Monday, 26 April 2021

April 2021 Meeting


 At last out attention turns to the possibility of a 'real' meeting in the months ahead. A chance to closely inspect and handle, and discuss techniques and practical solutions.

The blog will still play it's part, as it did before restrictions, a running digest of our work around Lightermans Yard and individual projects.

Here is April's account;

Pete King; Brixham. I’m not exactly breaking any records here but the track is now laid on both the main station boards (below). On the lower right of the layout (as viewed in the photo) the track will carry on up a 1 in 78 incline for a short distance before diving through a hole in the sky. The incline starts just past the first turnout (lower right).

I have also been working on an adjustable mount for the crossing polarity micro-switches. Photo below shows the assembly with the centre screw locking the switch to the adjustable base. The other two screws pass through this base into the fixed base and hold the whole assembly together. By slackening these outside screws it allows the adjustable base to be rotated right and left via the radial slot. Photo 3 shows how it will look when fixed under the baseboards.



 

 

 

 

 

 

 

Alan Smith: Evercreech Junction. Progress has been slow as I have been tied up on other projects.
From last month the track through the station was laid but not fixed down. I needed to check for clearances against the platform edges. As there is a central track I had nowhere to go if things got tight.

After a couple of attempts at the platform I clad both facing edges with stone Plasticard, only to find that the up platform was indeed built from brick. The stone facing was duly stripped off and brick facia applied. I now have to fabricate the platform flag stones and line the edge. At least now I have a uniform curve with the platform edges from which I can lay in my track and know that locos and rolling stock will pass through.

The sidings and point work in the station yard have progressed a little I have now to fit the point blades and open out the tie bar areas on the underside of the boards to allow the servo arms to fit.


Because of the location of some of the points an extended arm
will be required, more of this next time.


The other projects....
Are a die set for the association tools.
The main blocks for this are supplied precision ground all over and bored to fit the guide pins and bushes. The pins and bushes are a press fit into the blocks the rears of which locate further blocks behind. My main job was to machine a socked in each die plate to take the tool plates.
As received from the original moulder and maker of the plates only the front edge and rear edge were parallel to each other. The sides of the tool were just rough sawn and looked like they had been attacked by a hungry beaver! the sides were duly cleaned up to make the plates 95mm wide with the ingate in the centre. these then had to be fitted to the die plates and secured with screws. It was found that some of the proposed screw holes interfered with old existing tooling holes, these were duly plugged up and re machined flat so that the new screws could fit unhindered.
The next job was to fit the push pins and ejector pins. The location of these was already laid out in the tool plates so these were duly transferred into the main blocks 4mm pins for ejectors and 6mm for the push backs. A further 2 off 1.5mm pins were also duly transferred. Drilling through 38mm of steel plate with a 1.5 drill was achieved by multiple 'pecks' and lots of cutting oil. Not applying too much feed also assisted in keeping the bore straight. All the holes were then reamed to their correct diameters.
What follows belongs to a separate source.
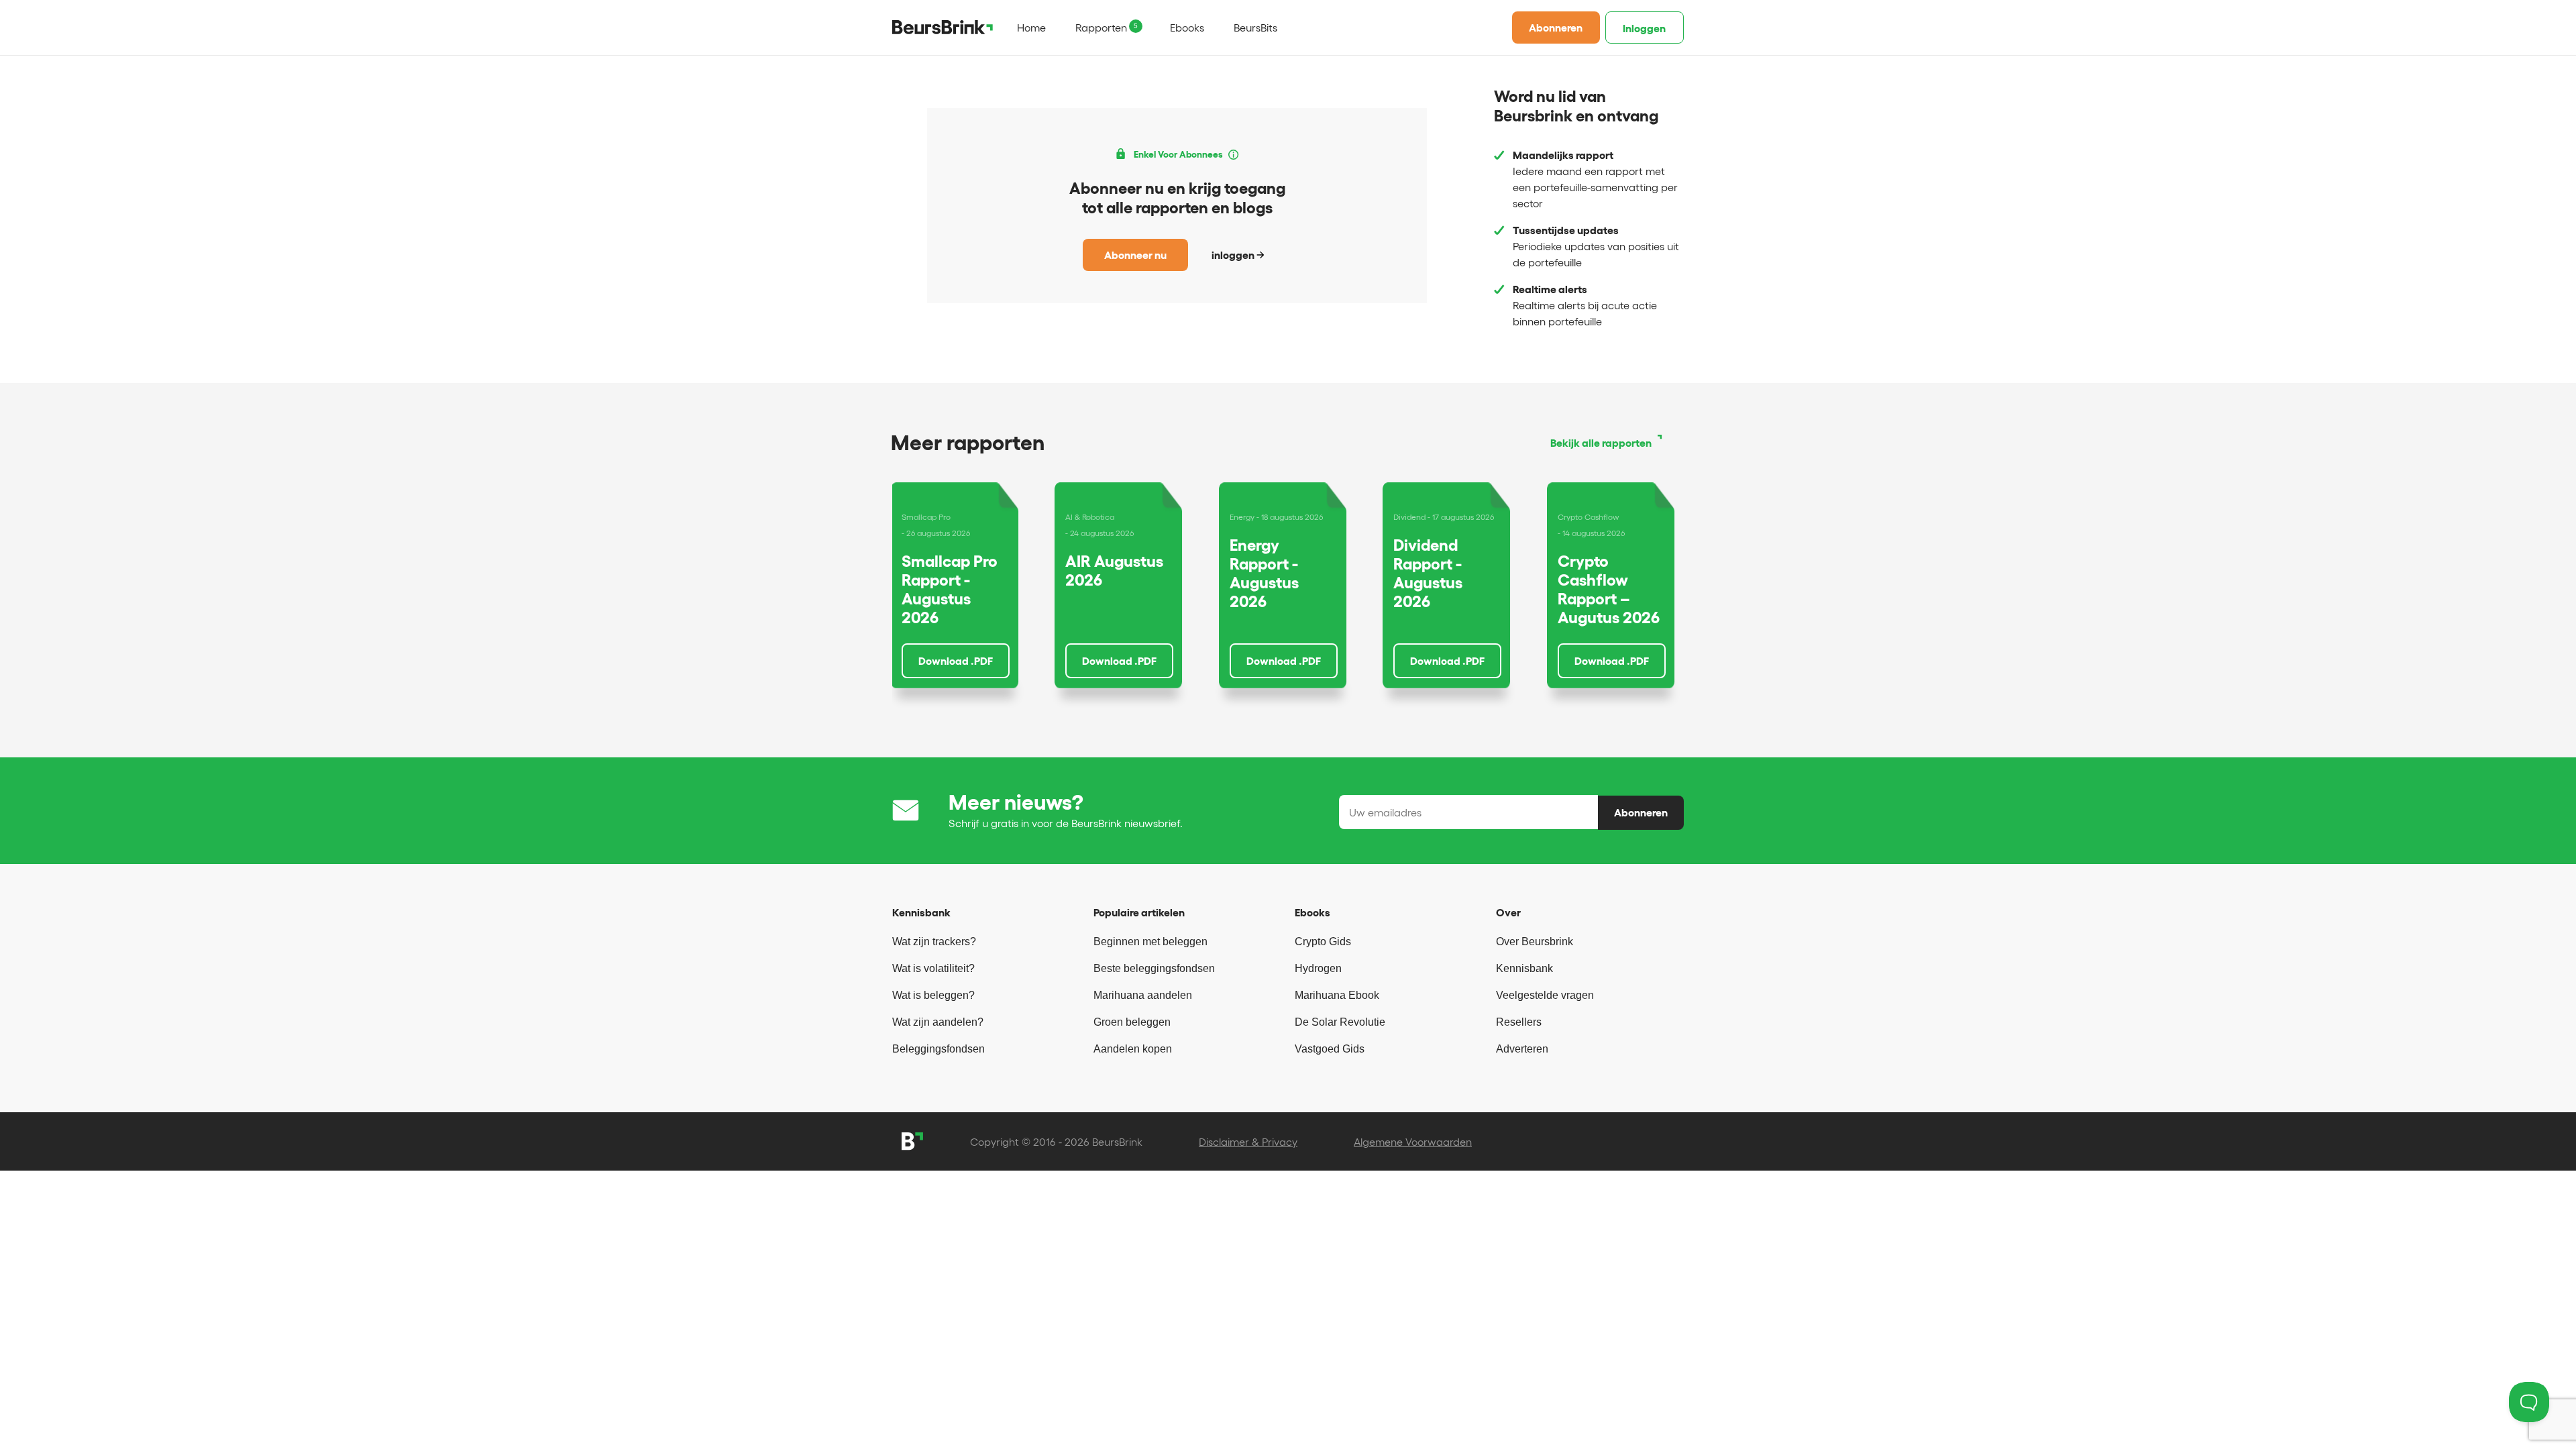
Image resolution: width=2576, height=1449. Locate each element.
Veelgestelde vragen (1545, 995)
The pins themselves are precision ground and hardened and as supplied are about 50mm too long so would need cutting down. Before I could do this I had to drill and counterbore the pin plates.
Again these are precision ground and one plate needs to be drilled and counterbored to fit the heads of the pins. These pin plates are screwed together trapping the base of the pin between them to drive the pin assembly back and forth, so the counterbores need to be fairly accurate or the pins could become sloppy in their action.
I made a few small CNC programs which enabled me to centre up each hole in turn and counterbore for the pin bases. Once I had the pin plates completed the die set was assembled and I could determine the final length of the pins. As I mentioned earlier these pins are hardened and ground so I had to grind these to length. I dug out my home made cutter grinder and duly rigged up a contraption to assist the grinding of these pins. This set up enabled me to get the lengths fairly consistent we shall see if they need any adjustment when the tool is run,
Fingers crossed....

Richard Doust: Following on from the animated stills of Lightermans Yard for the Virtual RailEX. Ian Morgan has come to our rescue with some great video footage of the layout. I am currently incorporating this into our video.